Task item:
Transcribe word for word the lines below from the line with "684x720 pixels." through the line with "The height and width of the screenshot is (651, 1280).", ends included.

Data items
- - -

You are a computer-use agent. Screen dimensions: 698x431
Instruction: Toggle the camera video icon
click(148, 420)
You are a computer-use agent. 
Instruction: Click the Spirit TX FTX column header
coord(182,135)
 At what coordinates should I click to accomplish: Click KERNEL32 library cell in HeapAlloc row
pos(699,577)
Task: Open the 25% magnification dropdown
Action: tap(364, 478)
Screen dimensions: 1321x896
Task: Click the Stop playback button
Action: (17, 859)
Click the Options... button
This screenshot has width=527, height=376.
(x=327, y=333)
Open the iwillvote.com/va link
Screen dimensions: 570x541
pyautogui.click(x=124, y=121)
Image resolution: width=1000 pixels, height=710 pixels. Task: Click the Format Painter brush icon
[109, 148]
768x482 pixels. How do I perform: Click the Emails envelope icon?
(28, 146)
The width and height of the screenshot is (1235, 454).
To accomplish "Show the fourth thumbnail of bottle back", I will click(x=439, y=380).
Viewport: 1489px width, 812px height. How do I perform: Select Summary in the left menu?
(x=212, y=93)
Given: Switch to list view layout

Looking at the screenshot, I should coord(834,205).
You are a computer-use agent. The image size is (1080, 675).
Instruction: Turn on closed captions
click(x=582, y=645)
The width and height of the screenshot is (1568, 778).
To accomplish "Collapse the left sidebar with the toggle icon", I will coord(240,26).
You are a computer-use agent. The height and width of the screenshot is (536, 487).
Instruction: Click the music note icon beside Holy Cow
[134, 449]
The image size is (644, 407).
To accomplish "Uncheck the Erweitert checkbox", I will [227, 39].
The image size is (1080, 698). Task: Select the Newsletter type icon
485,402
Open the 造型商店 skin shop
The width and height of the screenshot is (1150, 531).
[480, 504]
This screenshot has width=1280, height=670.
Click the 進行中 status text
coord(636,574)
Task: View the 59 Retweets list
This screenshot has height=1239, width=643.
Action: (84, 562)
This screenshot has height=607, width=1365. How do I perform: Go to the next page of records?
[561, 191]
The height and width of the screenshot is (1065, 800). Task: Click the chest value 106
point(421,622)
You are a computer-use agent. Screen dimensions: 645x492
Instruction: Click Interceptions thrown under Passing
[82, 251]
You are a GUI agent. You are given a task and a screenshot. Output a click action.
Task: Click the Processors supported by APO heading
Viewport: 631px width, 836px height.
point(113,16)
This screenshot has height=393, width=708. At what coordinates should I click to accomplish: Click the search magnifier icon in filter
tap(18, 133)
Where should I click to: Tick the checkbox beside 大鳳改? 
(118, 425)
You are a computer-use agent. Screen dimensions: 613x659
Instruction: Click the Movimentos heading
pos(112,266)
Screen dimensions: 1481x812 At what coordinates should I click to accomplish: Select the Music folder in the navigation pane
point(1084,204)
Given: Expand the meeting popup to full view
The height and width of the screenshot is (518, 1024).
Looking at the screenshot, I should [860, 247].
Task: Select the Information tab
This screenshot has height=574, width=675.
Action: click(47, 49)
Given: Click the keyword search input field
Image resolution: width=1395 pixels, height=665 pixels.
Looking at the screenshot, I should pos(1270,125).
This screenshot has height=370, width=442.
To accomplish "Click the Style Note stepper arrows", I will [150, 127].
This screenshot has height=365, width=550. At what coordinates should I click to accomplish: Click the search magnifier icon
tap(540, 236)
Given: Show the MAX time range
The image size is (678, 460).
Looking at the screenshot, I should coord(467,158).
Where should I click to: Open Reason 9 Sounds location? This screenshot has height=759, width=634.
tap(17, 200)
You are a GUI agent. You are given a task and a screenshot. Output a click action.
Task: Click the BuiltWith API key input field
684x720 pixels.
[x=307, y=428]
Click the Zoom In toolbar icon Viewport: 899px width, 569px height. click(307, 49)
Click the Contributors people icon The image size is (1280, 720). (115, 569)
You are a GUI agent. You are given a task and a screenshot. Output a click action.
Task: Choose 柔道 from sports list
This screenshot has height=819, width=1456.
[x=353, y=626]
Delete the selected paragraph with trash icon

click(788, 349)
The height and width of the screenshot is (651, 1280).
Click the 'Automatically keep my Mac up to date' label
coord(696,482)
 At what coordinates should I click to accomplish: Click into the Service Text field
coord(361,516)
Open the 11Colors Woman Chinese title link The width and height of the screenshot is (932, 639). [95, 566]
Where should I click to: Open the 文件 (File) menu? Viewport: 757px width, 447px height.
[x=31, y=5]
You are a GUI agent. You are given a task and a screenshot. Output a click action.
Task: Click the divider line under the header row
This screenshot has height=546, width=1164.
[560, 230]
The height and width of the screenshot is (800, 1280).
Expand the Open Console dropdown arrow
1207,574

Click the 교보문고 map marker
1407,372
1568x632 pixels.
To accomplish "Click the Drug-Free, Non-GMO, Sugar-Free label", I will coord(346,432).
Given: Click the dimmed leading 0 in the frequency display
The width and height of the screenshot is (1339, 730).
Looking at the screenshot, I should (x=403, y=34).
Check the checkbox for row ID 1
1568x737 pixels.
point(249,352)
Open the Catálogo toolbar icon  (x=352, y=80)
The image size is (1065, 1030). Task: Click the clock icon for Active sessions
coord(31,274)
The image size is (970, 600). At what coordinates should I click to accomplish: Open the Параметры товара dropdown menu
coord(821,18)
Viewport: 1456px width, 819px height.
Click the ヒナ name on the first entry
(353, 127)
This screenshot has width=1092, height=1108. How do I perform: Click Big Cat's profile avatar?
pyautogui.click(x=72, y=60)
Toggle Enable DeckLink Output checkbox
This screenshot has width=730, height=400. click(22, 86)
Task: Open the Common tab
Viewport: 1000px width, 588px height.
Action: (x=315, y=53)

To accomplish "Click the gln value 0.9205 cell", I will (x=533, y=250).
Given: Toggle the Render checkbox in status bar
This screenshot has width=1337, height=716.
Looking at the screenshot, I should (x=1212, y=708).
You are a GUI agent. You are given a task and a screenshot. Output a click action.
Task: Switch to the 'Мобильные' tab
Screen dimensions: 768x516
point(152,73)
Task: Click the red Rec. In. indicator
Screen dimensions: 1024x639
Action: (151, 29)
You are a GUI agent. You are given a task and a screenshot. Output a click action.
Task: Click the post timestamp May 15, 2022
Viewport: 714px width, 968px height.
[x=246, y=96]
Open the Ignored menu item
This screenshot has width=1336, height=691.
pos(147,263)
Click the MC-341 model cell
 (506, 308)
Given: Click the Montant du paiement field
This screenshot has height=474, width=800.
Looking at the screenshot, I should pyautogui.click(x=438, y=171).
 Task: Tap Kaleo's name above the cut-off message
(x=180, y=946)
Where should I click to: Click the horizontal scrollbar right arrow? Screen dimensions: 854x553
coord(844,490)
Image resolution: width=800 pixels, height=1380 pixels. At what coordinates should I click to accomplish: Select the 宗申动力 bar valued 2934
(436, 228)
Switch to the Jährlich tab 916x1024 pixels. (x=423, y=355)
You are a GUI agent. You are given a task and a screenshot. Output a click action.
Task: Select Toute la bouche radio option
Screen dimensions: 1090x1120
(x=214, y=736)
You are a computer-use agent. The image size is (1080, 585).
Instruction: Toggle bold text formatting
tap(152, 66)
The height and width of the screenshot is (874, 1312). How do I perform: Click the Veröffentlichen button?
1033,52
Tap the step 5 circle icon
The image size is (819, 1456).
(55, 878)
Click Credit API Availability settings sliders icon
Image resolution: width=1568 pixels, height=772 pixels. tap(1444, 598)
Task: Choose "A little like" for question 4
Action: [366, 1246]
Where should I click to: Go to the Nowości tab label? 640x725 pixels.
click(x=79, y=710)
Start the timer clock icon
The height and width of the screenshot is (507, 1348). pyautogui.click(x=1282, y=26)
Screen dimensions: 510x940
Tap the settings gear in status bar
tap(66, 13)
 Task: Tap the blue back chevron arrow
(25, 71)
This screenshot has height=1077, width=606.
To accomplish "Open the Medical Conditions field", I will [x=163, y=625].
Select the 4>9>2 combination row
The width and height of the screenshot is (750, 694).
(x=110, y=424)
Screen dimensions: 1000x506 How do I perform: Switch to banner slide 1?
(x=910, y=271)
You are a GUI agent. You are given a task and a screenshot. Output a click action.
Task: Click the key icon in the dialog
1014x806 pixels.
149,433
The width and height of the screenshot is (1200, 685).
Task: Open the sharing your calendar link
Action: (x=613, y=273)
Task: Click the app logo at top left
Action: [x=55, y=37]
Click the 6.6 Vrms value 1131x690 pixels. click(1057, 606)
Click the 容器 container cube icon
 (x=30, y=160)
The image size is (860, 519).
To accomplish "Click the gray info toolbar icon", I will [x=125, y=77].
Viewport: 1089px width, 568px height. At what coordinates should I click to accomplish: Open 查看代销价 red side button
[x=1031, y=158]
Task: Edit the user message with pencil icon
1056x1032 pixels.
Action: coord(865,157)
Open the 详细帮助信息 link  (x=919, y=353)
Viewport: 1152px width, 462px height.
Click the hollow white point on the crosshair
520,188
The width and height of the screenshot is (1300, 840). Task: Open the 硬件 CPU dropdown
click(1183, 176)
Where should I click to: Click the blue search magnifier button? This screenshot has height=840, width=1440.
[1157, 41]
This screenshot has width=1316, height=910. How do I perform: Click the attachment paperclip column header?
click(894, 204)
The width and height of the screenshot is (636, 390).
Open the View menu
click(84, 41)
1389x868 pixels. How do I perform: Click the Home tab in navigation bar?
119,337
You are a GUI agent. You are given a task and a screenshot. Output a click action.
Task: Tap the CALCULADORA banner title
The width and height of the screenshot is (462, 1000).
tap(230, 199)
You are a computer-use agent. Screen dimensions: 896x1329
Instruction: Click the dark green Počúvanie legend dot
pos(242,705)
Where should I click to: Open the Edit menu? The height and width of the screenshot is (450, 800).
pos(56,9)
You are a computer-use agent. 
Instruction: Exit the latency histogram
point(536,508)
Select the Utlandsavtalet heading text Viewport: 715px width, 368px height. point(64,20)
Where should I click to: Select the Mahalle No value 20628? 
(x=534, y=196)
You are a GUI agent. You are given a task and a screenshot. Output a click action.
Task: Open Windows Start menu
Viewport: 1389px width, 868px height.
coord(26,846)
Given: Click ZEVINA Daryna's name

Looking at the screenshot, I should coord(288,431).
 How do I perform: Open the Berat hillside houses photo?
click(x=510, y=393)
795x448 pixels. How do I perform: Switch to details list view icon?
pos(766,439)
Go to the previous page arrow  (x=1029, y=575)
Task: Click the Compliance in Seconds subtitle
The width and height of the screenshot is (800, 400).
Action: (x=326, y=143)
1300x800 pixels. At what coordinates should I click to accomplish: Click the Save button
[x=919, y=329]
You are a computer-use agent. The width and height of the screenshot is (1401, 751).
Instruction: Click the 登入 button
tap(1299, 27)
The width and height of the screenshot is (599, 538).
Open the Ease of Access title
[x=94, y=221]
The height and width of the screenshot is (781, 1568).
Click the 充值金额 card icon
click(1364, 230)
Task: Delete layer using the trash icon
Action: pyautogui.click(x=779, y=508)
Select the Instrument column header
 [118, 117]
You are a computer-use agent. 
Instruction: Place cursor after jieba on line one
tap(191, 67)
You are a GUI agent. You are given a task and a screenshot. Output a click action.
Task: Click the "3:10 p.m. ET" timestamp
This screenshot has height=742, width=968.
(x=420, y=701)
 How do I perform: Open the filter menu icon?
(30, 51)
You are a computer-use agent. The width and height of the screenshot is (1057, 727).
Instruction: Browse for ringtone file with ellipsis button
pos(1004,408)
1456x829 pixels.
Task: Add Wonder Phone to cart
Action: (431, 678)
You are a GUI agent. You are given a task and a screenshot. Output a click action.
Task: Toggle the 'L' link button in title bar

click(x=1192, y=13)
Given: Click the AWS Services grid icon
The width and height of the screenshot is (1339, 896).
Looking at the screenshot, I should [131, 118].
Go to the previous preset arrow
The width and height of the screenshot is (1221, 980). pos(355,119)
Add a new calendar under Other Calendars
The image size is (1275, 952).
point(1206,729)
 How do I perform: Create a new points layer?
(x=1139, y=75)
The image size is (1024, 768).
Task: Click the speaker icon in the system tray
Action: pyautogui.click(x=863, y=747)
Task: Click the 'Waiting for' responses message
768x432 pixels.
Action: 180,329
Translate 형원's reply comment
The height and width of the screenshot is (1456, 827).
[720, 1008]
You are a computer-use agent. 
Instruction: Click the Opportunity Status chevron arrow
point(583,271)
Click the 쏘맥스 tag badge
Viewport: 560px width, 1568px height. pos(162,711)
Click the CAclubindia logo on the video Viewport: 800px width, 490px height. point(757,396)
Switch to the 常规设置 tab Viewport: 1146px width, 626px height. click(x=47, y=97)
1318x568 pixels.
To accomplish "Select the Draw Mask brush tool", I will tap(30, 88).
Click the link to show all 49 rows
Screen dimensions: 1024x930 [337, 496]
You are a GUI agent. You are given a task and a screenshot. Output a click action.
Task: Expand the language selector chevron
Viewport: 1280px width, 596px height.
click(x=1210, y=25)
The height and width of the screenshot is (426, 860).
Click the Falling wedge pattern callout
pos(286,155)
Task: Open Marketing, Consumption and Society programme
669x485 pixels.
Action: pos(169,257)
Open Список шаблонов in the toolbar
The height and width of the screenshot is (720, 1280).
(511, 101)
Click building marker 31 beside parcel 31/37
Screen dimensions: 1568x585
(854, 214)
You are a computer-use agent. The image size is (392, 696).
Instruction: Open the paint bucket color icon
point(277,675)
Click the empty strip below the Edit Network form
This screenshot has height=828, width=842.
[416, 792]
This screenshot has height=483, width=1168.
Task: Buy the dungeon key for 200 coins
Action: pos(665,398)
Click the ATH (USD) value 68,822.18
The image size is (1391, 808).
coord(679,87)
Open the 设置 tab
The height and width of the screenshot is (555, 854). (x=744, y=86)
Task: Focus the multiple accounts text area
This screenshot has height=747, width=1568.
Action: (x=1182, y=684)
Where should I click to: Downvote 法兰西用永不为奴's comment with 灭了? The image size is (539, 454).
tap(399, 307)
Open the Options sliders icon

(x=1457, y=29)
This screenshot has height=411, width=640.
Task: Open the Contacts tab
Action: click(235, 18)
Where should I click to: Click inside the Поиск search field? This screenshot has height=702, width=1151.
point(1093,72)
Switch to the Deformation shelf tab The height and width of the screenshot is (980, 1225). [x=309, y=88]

- - -

Response to the task:
684x720 pixels.
[x=307, y=428]
Click the Zoom In toolbar icon Viewport: 899px width, 569px height. click(307, 49)
Click the Contributors people icon The image size is (1280, 720). (115, 569)
You are a GUI agent. You are given a task and a screenshot. Output a click action.
Task: Choose 柔道 from sports list
This screenshot has height=819, width=1456.
[x=353, y=626]
Delete the selected paragraph with trash icon

click(788, 349)
The height and width of the screenshot is (651, 1280).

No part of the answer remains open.